• PROBLEM
State how many lines in the listing below contain the word "TREC", and write nothing else.
------------------------------------------------------------------------
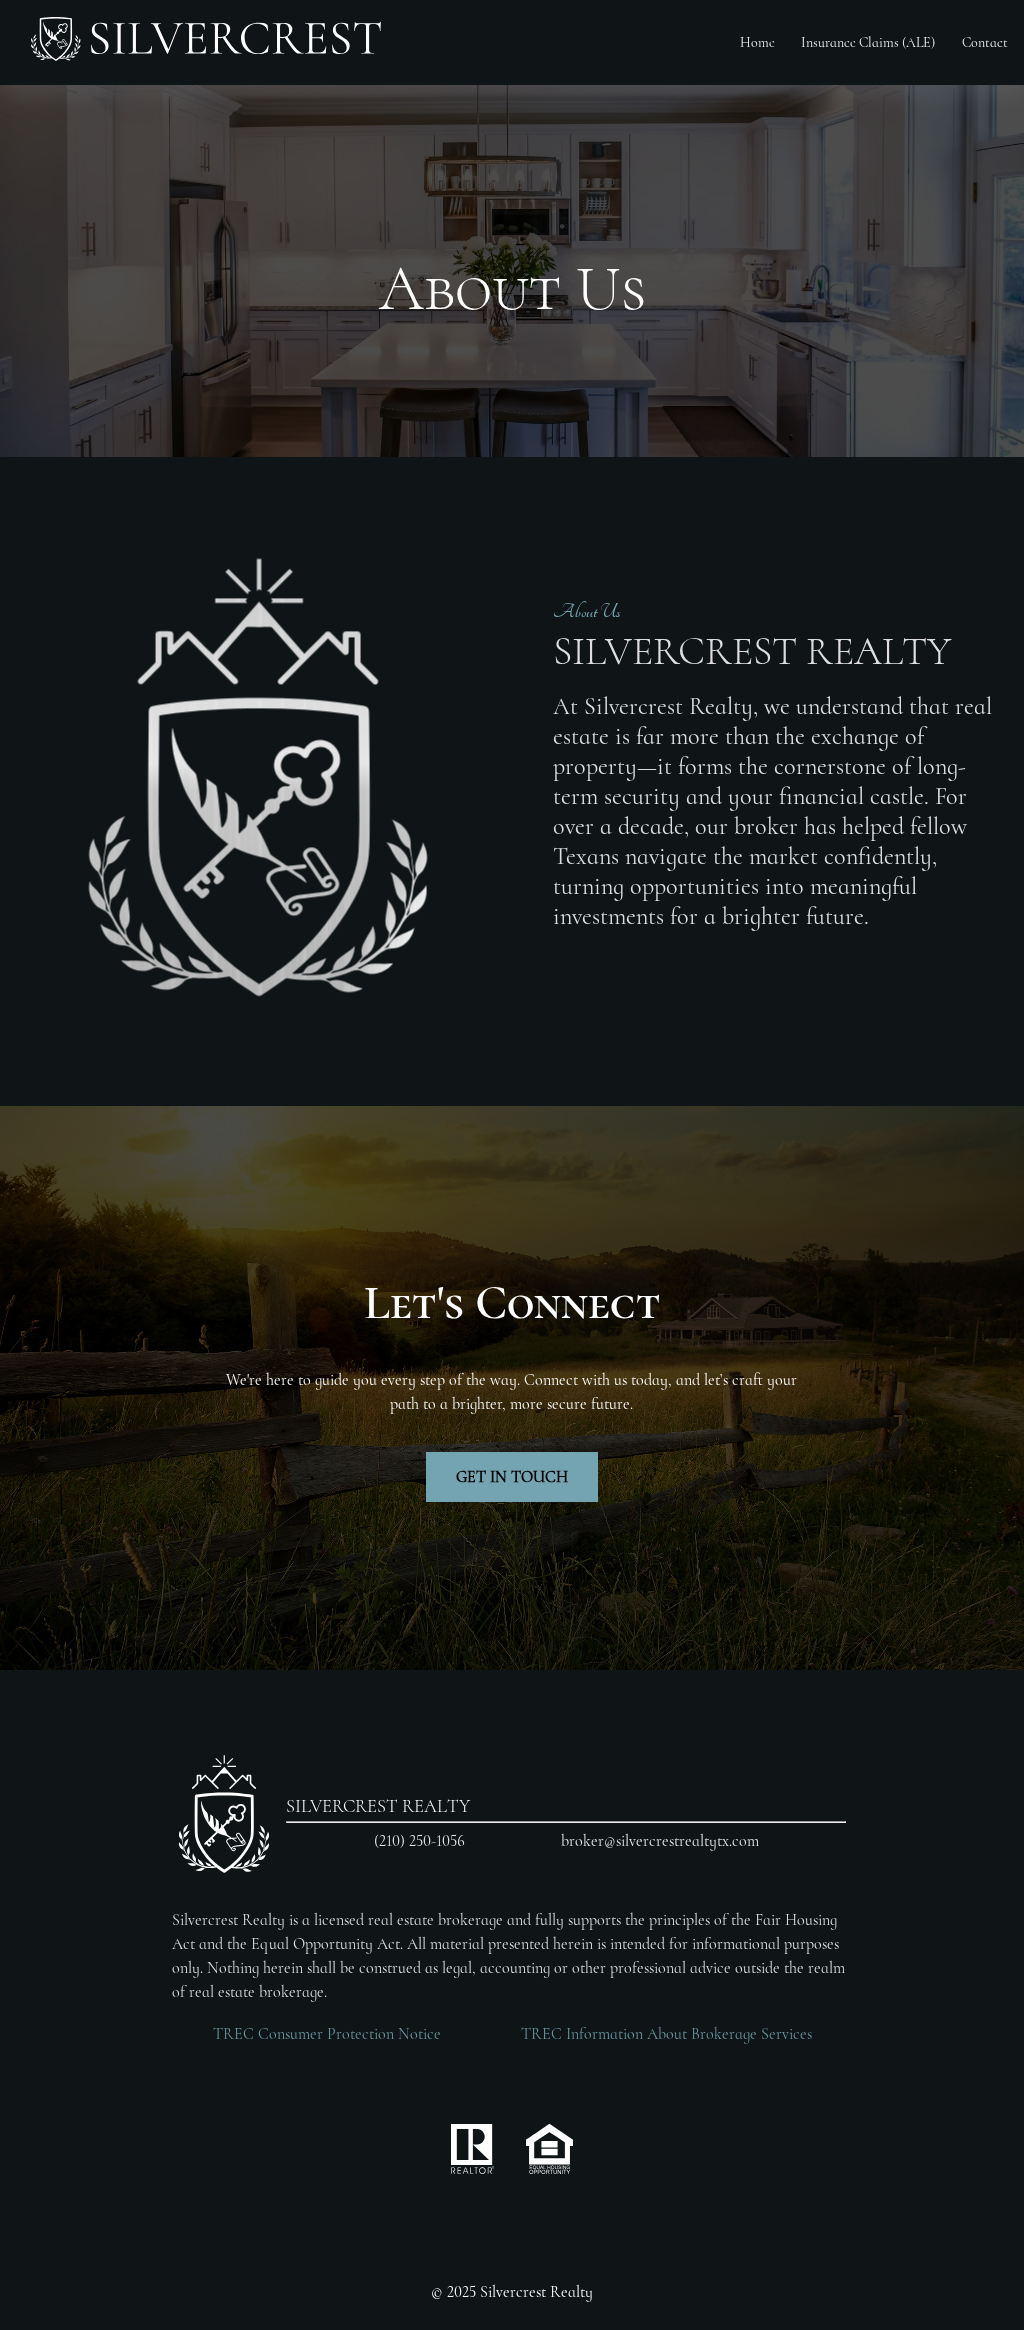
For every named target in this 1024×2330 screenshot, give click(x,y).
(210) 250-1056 (419, 1841)
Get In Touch (512, 1477)
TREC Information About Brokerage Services (666, 2034)
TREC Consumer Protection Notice (327, 2034)
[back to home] (206, 43)
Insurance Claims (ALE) (868, 42)
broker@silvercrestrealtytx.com (660, 1841)
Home (757, 42)
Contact (985, 42)
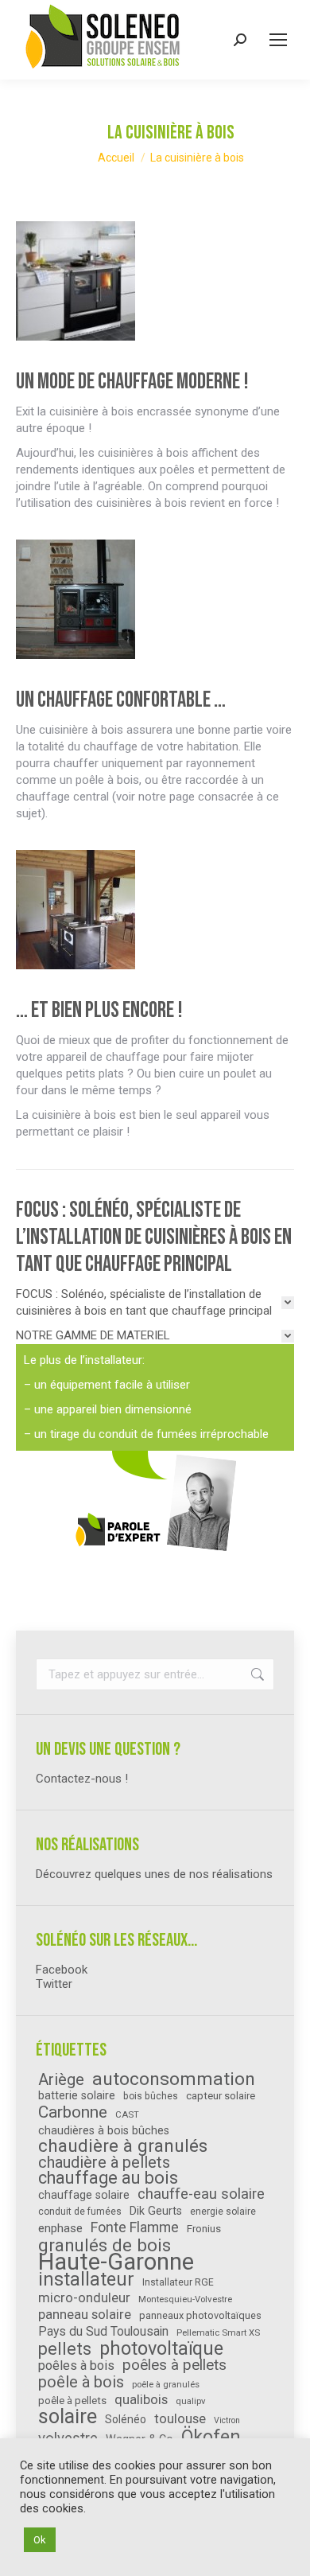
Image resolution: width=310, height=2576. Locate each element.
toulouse (180, 2419)
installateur (86, 2280)
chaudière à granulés (122, 2146)
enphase (60, 2228)
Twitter (54, 1984)
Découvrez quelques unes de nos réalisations (154, 1874)
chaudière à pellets (104, 2162)
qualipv (191, 2400)
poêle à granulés (166, 2384)
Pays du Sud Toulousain (103, 2332)
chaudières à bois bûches (103, 2130)
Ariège (61, 2079)
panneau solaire (84, 2315)
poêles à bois (76, 2366)
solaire (67, 2417)
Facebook (61, 1969)
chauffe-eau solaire (201, 2194)
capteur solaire (220, 2096)
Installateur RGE (178, 2282)
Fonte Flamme (135, 2227)
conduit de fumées (80, 2211)
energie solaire (223, 2211)
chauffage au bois (108, 2178)
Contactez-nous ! (82, 1778)
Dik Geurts (156, 2210)
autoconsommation (173, 2079)
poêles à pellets (174, 2365)
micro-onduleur (84, 2298)
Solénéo (125, 2419)
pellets (64, 2349)
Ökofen (211, 2437)
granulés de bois (104, 2245)
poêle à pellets (72, 2400)
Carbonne (72, 2112)
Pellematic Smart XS (218, 2332)
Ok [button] (39, 2540)
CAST (127, 2114)
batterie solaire (76, 2095)
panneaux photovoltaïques (200, 2315)
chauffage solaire (84, 2194)
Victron (227, 2420)
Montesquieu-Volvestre (185, 2299)
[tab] (155, 1302)
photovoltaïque (161, 2348)
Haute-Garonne (116, 2261)
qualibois (141, 2400)
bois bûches (150, 2096)
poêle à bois (81, 2382)
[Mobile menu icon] (278, 40)
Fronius (204, 2229)
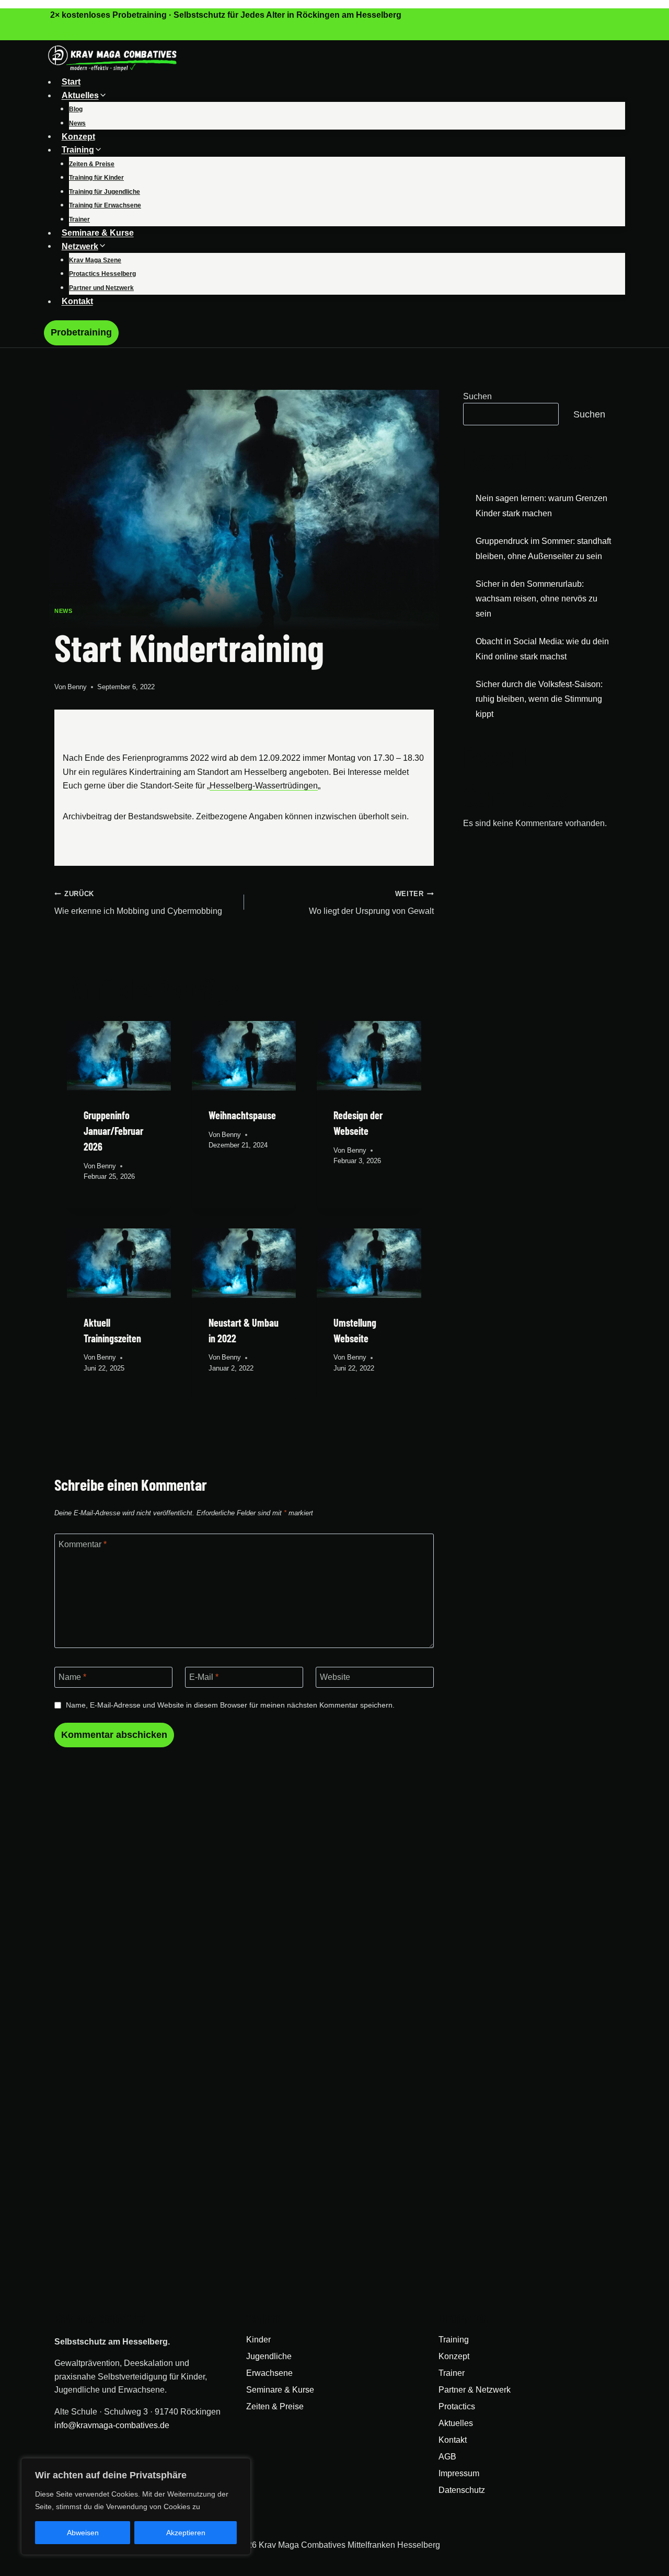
------------------------------------------------------------------------
• ANSWER SECTION
2